**LISTA DE ATIVIDADES:**
- a) As afirmações a seguir concordam com o trecho sobre o estudo de reinfecção pelo coronavírus? (i) Todos os participantes tiveram material coletado nos dois momentos da doença; (ii) o material de dois pacientes foi enviado para sequenciamento; (iii) uma técnica de enfermagem teve a reinfecção confirmada por uma nova linhagem do coronavírus. Para cada uma, responda sim ou não e cite as palavras do trecho que decidem a questão.
- b) Dê continuidade ao trecho sobre o estudo de reinfecção pelo coronavírus, a partir da última frase.

Como a pesquisa foi desenvolvida no início da pandemia, não foi possível coletar o material de todos os participantes nos dois momentos da doença. Só assim seria possível identificar se eram vírus diferentes gerando os novos sintomas — e, assim, sendo uma reinfecção — ou se seria o caso de uma reativação/recorrência do coronavírus que já havia infectado antes, segundo afirma Roque Pacheco de Almeida, gerente de Ensino e Pesquisa do Hospital Universitário de Aracaju, professor da Universidade Federal de Sergipe e um dos coordenadores do estudo.
"Não tínhamos material de todo mundo para ver se era uma reinfecção ou uma recorrência, mas conseguimos de alguns e mandamos sequenciar o material de dois pacientes", explica o autor. Um deles era de uma técnica de enfermagem que teve a reinfecção confirmada por uma nova linhagem do coronavírus. Outro era do paciente que veio à óbito.

**MATERIAL FORNECIDO:**
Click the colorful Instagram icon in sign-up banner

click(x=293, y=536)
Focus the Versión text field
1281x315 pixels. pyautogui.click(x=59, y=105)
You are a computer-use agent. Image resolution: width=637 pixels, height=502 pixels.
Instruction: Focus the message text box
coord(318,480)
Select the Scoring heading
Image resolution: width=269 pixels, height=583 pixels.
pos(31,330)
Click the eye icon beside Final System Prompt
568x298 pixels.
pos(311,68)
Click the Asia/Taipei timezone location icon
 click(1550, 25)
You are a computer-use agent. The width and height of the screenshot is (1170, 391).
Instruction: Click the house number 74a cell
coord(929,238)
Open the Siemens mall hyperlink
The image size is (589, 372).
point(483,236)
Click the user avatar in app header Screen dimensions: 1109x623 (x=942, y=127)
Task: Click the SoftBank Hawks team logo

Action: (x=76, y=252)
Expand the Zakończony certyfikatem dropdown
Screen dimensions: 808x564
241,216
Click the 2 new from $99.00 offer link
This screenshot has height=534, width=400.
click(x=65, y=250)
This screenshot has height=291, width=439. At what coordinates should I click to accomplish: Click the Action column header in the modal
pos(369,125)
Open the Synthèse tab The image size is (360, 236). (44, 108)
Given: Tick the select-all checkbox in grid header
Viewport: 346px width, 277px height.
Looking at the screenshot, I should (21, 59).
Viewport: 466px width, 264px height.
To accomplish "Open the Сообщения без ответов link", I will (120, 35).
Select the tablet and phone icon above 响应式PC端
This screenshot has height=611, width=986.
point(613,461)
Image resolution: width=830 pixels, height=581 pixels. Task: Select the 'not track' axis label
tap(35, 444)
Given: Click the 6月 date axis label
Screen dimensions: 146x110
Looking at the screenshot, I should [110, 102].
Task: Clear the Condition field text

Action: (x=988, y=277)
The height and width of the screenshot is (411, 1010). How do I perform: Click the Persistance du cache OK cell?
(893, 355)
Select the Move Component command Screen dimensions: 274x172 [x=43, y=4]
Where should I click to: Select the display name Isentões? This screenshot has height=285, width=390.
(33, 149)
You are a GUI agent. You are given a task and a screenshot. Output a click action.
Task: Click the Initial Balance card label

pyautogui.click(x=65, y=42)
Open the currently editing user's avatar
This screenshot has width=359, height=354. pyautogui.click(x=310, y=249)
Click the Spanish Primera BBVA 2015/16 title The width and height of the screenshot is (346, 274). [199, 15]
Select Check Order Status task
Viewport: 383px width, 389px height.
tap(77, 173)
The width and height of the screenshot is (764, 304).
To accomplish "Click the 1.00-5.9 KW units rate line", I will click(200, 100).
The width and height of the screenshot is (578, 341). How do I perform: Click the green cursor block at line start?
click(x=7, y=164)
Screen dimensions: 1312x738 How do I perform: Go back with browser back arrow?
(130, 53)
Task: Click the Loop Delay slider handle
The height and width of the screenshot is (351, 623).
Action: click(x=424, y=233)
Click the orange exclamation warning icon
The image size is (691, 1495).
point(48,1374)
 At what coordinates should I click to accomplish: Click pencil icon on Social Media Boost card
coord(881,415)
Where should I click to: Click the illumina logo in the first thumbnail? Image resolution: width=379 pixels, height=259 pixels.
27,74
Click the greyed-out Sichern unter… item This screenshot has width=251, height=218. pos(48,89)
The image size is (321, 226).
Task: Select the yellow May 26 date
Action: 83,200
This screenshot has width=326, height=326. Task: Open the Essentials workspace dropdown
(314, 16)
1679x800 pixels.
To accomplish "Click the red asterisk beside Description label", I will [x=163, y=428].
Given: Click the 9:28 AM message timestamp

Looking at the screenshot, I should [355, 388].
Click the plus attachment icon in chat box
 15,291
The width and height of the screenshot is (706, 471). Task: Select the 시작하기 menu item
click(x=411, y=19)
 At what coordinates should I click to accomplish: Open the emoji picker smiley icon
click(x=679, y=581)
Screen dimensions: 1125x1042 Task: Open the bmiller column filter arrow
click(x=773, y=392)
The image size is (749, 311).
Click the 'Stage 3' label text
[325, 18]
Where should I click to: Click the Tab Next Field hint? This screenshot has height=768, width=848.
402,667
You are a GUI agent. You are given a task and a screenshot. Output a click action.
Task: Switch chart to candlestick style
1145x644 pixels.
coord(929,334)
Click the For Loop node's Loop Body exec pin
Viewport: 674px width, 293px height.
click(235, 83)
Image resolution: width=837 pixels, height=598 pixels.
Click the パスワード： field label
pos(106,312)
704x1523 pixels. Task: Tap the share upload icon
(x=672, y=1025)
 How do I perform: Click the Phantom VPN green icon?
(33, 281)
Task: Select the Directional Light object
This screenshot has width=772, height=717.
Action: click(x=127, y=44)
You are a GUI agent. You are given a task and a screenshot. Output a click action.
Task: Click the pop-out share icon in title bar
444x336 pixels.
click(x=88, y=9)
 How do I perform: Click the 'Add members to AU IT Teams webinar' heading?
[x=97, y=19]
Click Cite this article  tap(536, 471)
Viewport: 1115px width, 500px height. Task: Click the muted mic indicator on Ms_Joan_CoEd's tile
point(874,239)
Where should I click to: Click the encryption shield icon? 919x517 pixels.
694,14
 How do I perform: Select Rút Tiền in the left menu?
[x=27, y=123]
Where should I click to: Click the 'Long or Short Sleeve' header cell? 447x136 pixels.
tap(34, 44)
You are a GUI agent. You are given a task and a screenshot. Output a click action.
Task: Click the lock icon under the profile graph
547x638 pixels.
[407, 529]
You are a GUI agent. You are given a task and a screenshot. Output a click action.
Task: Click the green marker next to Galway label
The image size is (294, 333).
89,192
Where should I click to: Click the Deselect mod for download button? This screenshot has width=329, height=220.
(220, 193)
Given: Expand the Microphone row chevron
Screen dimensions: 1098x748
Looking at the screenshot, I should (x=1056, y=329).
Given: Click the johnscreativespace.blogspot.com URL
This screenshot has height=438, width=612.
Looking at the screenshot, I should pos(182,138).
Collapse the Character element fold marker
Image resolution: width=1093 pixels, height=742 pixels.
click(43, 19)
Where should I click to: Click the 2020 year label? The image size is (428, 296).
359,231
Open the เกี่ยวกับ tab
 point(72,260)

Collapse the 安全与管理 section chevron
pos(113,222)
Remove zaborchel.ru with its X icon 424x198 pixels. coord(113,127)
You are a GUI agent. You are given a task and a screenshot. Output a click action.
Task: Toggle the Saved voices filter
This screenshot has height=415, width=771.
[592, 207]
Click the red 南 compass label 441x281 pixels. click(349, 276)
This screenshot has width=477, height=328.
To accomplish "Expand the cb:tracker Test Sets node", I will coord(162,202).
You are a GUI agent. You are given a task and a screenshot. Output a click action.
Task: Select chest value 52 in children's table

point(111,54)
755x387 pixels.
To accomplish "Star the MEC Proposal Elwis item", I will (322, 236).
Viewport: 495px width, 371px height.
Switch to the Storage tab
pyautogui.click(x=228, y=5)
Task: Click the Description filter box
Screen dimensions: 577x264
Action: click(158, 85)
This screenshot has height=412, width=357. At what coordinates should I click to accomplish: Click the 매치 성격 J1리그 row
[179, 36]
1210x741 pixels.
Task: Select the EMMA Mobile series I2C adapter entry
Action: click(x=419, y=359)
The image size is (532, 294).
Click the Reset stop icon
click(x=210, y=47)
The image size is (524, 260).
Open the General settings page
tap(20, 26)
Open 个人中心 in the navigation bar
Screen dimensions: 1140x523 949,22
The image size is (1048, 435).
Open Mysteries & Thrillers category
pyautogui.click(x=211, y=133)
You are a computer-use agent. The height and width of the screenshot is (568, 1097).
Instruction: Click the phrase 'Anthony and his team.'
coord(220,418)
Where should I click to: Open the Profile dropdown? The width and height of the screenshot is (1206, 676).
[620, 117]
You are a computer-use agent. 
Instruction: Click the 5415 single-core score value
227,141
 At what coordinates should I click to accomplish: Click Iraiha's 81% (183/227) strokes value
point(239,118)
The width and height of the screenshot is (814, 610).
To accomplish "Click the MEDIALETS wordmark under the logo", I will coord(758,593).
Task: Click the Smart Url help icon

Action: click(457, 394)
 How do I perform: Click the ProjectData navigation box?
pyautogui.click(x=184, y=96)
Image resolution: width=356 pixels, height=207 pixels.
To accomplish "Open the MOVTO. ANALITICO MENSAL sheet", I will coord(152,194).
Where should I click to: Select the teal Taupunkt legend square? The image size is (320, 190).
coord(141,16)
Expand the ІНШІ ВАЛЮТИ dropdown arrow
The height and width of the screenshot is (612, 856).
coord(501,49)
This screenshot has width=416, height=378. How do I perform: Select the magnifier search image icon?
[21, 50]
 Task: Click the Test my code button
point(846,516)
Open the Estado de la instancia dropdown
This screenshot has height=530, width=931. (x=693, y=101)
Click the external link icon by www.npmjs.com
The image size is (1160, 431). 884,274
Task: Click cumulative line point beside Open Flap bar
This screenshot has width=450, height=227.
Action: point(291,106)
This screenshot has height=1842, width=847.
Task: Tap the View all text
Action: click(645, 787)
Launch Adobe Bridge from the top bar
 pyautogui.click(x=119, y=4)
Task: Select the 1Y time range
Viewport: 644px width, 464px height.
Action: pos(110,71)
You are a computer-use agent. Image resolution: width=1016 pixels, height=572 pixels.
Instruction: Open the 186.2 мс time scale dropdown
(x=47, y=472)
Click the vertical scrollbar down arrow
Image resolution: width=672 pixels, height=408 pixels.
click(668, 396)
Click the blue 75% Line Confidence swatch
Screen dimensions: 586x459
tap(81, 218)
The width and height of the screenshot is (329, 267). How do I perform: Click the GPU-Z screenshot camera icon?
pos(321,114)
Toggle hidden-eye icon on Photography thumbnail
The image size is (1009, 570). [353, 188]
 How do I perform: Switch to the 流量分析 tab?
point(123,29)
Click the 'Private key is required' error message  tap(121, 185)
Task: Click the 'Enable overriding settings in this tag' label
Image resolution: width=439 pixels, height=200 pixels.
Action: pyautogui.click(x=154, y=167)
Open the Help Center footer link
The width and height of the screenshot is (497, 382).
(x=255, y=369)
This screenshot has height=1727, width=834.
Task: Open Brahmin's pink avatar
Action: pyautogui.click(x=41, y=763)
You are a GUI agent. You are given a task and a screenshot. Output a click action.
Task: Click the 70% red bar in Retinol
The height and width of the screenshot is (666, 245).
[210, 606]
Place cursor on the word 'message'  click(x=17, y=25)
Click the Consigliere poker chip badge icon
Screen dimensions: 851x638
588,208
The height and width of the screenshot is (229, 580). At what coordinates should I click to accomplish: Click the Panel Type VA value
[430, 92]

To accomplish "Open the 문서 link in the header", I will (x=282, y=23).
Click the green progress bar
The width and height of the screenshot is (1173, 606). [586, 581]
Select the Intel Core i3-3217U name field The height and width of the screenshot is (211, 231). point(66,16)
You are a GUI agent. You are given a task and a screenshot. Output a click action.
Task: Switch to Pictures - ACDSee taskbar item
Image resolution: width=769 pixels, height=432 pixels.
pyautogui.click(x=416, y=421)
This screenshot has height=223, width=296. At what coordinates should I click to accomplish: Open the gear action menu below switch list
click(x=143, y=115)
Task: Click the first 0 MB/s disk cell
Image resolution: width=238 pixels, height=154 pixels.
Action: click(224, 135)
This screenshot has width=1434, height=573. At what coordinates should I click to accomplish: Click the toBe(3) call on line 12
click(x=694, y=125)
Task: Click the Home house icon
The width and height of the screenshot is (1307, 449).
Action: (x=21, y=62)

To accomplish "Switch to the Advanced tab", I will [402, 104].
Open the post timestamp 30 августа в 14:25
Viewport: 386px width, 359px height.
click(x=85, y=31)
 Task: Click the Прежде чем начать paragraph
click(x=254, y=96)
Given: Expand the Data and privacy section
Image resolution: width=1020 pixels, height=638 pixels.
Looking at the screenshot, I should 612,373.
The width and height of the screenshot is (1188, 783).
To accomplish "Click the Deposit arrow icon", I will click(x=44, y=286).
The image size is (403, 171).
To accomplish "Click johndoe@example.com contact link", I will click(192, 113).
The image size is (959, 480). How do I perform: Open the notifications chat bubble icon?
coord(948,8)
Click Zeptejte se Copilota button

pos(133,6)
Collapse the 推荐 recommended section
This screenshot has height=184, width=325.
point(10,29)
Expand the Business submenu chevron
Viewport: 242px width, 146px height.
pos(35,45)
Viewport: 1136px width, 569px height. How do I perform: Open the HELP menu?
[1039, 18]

**RESPOSTAS DAS TAREFAS:**
- a)
(i) Não: "não foi possível coletar o material de todos os participantes nos dois momentos da doença".
(ii) Sim: "mandamos sequenciar o material de dois pacientes".
(iii) Sim: "uma técnica de enfermagem que teve a reinfecção confirmada por uma nova linhagem do coronavírus".

- b)
"Não tínhamos a primeira amostra dele, mas a segunda amostra apresentou uma mutação que já havia sido descrita na Índia e que estava associada a mais óbitos. Ele tinha essa variante que era diferente de outras que estavam circulando, mas como não sabemos qual era a variante na primeira infecção, não temos como afirmar e comprovar [uma reinfecção]. A comprovação só tem de um caso, de recidiva por reinfecção, da mulher", diz Almeida.
Embora os resultados já tenham sido publicados, o autor detalha que há outros 12 casos em avaliação. "Esse estudo está completo, mas estamos dando seguimento com outros pacientes".
Profissionais da saúde, tipo sanguíneo e gravidade
Ao olhar para os 33 pacientes avaliados e comparar com outros 62 participantes do grupo controle (que não apresentaram sintomas da Covid-19 em um segundo momento), os pesquisadores perceberam algumas características:
- Profissionais da saúde. A grande maioria dos pacientes que desenvolveram sintomas pela segunda vez era composta por trabalhadores da área da saúde. "97% das pessoas eram profissionais da saúde e estavam na linha de frente do combate ao coronavírus", detalha Almeida. No grupo controle, apenas 20% atuavam na mesma área.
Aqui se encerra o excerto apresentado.